The narrator's account of the scenes of his childhood rising before him, awakened by the taste of crumbs from a madeleine steeped in tea, comes after his account of the rare, privileged night his mother spent in his room, reading to him from books that were supposed to be a gift from his grandmother. It is "a sort of puberty of grief, of emancipation from tears," "the beginning of a new era" that "would remain as a sad date."

It also reinforces the grandmother's role in forming the narrator's character as an aesthete, a man of discerning tastes. She "could never resign herself to buying anything from which one could not derive a intellectual profit." And even when forced to select a gift that was utilitarian, preferred to give antique things in which "long desuetude had effaced their character of usefulness."

We could no longer keep count, at home, when my great-aunt wnted to draw up an indictment against my grandmother, of the armchairs she had presented to young couples engaged to be married or old married couples which, at the first attempt to make use of them, had immediately collapsed under the weight of one of the recipients.
Of course, the narrator comes to rebel against the imbuing of art with "that moral distinction which Mama had learned from my grandmother to consider superior to all else in life, and which I was to teach her only much later not to consider superior to all else in books."

But for years afterward, his childhood in Combray remained limited to what it has been in the first 40-some pages of the novel: "the theater and drama of my bedtime" -- "as though Combray had consisted only of two floors connected by a slender staircase and as though it had always been seven o'clock in the evening there." The rest of it comes to life when he pursues something ineffable awakened by the taste of the madeleine in tea. At first, he doesn't know what he has glimpsed: "Undoubtedly what is palpitating thus, deep inside me, must be the image, the visual memory which is attached to this taste and is trying to follow it to me." Note here that he ascribes the volition to the memory, that he must meet the memory -- "struggling too far away" -- halfway.

Ten times I must begin again, lean down toward it. And each time, the laziness that deters us from every difficult task, every work of importance, has counseled me to leave it, to drink my tea and think only about my worries of today, my desires for tomorrow, upon which I may ruminate effortlessly.
For Proust this is, I think, the distinction between the artist and the layman, the willingness to struggle against the "laziness" that traps most of us in the quotidian.

And then he meets the memory, of aunt Léonie giving him a taste of madeleine soaked in lime-blossom tea. It's the fortuitous combination of tea and madeleine that does it -- the intimate power of taste that proves more effective than sight alone in raising the past. He had seen madeleines in shops without awakening any distinct sensations. He even finds a way of moralizing the image of the little shell-shaped cake, "so fatly sensual within its severe and pious pleating."

But, when nothing subsists of an old past, after the death of people, after the destruction of things, alone, frailer but more enduring, more immaterial, more persistent, more faithful, smell and taste still remain for a long time, like souls, remembering, waiting, hoping, upon the ruins of all the rest, bearing without giving way, on their almost impalpable droplet, the immense edifice of memory.
And so rooms, roads, people and the town join themselves in his imagination. The stage is set.

DATA RECORDS =

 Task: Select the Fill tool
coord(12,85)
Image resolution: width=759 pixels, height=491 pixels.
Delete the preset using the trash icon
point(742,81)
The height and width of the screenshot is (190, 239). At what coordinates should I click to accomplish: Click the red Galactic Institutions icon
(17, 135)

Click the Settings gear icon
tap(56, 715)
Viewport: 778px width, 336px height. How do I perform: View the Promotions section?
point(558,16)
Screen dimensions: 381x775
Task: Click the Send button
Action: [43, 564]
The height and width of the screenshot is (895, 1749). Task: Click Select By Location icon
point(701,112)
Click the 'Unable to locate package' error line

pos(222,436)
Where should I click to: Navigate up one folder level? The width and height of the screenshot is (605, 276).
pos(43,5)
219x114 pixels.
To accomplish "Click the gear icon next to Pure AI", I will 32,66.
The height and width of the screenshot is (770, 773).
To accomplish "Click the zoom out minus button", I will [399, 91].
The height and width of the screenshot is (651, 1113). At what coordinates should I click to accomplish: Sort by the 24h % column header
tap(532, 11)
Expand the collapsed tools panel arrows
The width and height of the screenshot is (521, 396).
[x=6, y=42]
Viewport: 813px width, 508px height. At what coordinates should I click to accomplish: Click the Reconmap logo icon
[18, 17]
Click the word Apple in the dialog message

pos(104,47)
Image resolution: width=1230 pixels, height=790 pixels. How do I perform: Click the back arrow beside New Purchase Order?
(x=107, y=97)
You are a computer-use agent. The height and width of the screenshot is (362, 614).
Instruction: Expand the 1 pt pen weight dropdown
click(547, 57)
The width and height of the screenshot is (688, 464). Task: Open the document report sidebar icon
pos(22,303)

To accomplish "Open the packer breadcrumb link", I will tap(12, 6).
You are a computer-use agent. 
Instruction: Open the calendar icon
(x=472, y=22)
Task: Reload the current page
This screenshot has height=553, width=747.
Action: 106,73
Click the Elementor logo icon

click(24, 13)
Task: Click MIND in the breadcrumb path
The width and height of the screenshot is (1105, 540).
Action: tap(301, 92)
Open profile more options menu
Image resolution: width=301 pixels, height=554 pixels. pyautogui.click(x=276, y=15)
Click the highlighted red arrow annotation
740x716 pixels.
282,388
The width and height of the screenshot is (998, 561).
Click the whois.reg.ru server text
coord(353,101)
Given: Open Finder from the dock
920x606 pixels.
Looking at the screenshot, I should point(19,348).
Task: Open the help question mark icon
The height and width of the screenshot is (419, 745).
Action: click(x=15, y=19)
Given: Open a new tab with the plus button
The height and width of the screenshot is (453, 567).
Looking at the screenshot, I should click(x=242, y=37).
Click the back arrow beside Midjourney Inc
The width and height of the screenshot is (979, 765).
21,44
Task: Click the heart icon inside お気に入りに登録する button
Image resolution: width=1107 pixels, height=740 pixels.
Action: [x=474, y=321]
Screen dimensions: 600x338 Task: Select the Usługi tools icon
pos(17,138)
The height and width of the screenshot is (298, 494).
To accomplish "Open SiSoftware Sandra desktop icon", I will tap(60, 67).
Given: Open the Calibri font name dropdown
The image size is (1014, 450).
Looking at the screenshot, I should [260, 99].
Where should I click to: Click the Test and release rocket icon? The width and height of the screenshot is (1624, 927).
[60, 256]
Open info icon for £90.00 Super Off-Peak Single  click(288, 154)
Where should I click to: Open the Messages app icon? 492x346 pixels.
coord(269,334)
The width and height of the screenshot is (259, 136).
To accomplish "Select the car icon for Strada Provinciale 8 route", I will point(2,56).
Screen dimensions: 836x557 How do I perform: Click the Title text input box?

EXERCISES =
1. In the madeleine essay, what memory does the narrator finally meet?
2. Sum up the madeleine essay in two sentences.
The rows are not needed for this work.

YOUR RESPONSES =
1. He remembers aunt Léonie giving him a taste of madeleine soaked in lime-blossom tea.

2. For years the narrator's childhood in Combray remained limited to the drama of his bedtime, and his grandmother played a role in forming his character as an aesthete. When the taste of a madeleine in tea stirs a memory, he must struggle against laziness to meet it, and then aunt Léonie's madeleine soaked in lime-blossom tea brings the rooms, roads, people and town of Combray back to life.